Deringing in DCT via overshoot and clipping

From perspective of JPEG's DCT function a line of pixels represents a sampled waveform, and therefore a block with sharp black/white edges is going to be similar to a square wave composed of only minimum and maximum sample values:

Inevitably, DCT and JPEG quantization are going distort the waveform. The distortion usually has a wavy shape that increases some values, and decreases others. This is the source of "ringing" artifacts.

Because values of the input waveform were already at minimum/maximum, the distortions will make parts of the wave out of range: overshoot (marked in cyan).
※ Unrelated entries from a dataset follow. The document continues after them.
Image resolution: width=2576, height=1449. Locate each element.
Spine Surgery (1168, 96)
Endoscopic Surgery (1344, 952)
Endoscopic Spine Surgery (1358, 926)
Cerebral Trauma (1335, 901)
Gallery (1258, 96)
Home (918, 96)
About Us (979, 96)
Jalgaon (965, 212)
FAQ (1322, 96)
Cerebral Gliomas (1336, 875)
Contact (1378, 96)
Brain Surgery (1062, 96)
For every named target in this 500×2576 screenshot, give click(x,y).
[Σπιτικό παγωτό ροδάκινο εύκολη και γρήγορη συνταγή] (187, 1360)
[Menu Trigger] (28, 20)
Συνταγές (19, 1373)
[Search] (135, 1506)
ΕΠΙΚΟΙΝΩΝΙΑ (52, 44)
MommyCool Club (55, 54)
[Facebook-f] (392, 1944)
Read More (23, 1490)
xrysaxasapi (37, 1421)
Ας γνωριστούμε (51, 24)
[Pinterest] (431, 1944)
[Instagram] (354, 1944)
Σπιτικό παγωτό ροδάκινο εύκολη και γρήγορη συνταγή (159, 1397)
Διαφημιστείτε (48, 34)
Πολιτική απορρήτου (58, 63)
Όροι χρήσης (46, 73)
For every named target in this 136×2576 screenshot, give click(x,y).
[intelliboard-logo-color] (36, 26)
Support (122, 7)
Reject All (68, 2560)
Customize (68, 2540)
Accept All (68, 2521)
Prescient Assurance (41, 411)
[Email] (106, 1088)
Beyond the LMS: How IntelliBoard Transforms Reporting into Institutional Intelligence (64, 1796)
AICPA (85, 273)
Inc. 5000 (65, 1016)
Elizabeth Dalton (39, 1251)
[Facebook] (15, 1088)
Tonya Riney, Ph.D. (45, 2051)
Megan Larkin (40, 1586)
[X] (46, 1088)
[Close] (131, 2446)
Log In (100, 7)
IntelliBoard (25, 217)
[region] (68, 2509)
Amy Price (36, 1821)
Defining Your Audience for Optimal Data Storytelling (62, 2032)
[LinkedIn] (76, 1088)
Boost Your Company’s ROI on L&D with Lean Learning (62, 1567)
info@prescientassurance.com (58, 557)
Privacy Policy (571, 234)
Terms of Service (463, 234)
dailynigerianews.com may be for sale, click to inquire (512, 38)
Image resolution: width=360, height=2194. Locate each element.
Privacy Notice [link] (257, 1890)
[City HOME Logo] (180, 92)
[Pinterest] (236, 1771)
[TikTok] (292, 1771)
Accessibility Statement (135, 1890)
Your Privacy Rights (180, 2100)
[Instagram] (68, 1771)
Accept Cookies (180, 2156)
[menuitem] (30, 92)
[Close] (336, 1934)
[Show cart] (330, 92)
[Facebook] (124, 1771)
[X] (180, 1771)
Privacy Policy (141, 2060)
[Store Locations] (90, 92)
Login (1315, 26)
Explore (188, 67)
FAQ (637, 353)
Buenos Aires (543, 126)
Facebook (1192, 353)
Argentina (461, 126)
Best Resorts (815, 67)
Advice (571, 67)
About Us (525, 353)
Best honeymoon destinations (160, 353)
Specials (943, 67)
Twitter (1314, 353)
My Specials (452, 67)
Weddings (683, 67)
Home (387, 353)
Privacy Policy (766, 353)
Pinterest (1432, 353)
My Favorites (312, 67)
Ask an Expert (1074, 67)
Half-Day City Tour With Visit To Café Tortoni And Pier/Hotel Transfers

Other parts will have values lowered below maximum or raised above minimum: undershoot (red).

The JPEG decoder expects that some values will overshoot and clips the waveform to fit in the allowed range (0-255 in RGB output). After clipping the overshooting values are flattened (<0 replaced with 0, >255 replaced with 255), so only the undershooting half of the distortions remains visible:

Overshoot can't make white areas any brighter, but undershoot makes white areas darker. This is the reason why black-on-white text in JPEG looks "dirty" with gray square halos around it.

Here's the trick

The waveform is altered before quantization: minimum and minimum values are extended to overshoot (everything else remains unchanged):

The modified waveform will have a higher amplitude, and after JPEG compression the distortions will be more likely to remain in the overshooting range:

Clipping done by the JPEG decoder will flatten all overshooting areas, and therefore hide all of the distortions:

The image will appear to have sharp edges without any ringing artifacts and "dirty" background!

Second part of the trick

DCT breaks down the waveform into a sum of frequencies, and square waves are an edge case that's hardest to represent this way.

We can pretend that the waveform we're encoding has been clipped, and perfrom de-clipping. De-clipping only extends the waveform in the range that is clipped by the JPEG decoder, so this modification won't alter visible pixels of the image.

Instead of just blindly increasing minimum/maximum values as before, we're going to extrapolate them with splines to make them "rounder" and therefore reduce sharpness of hard-to-encode corners of the square wave:

A secondary benefit of this is that spline extrapolation won't create unwanted sharp edges around smooth borders between white and light gray. The amount of overshoot added for deringing will be roughly proportional to sharpness of edges it affects.

Random facts

Implementations

Prototype. Patch for mozjpeg.

Examples and data

These images were saved with the same quality setting and have about the same file size (where they differ, version with deringing is few bytes smaller).

The graphs are dssim vs filesize (both lower=better) for all qualities between 8 and 98. "cjpeg" is libjpeg 6b, "moz" is mozjpeg 1.3, and "dering" is the proposed implementation added to mozjpeg.

Images without any hard edges with white are completely unaffected.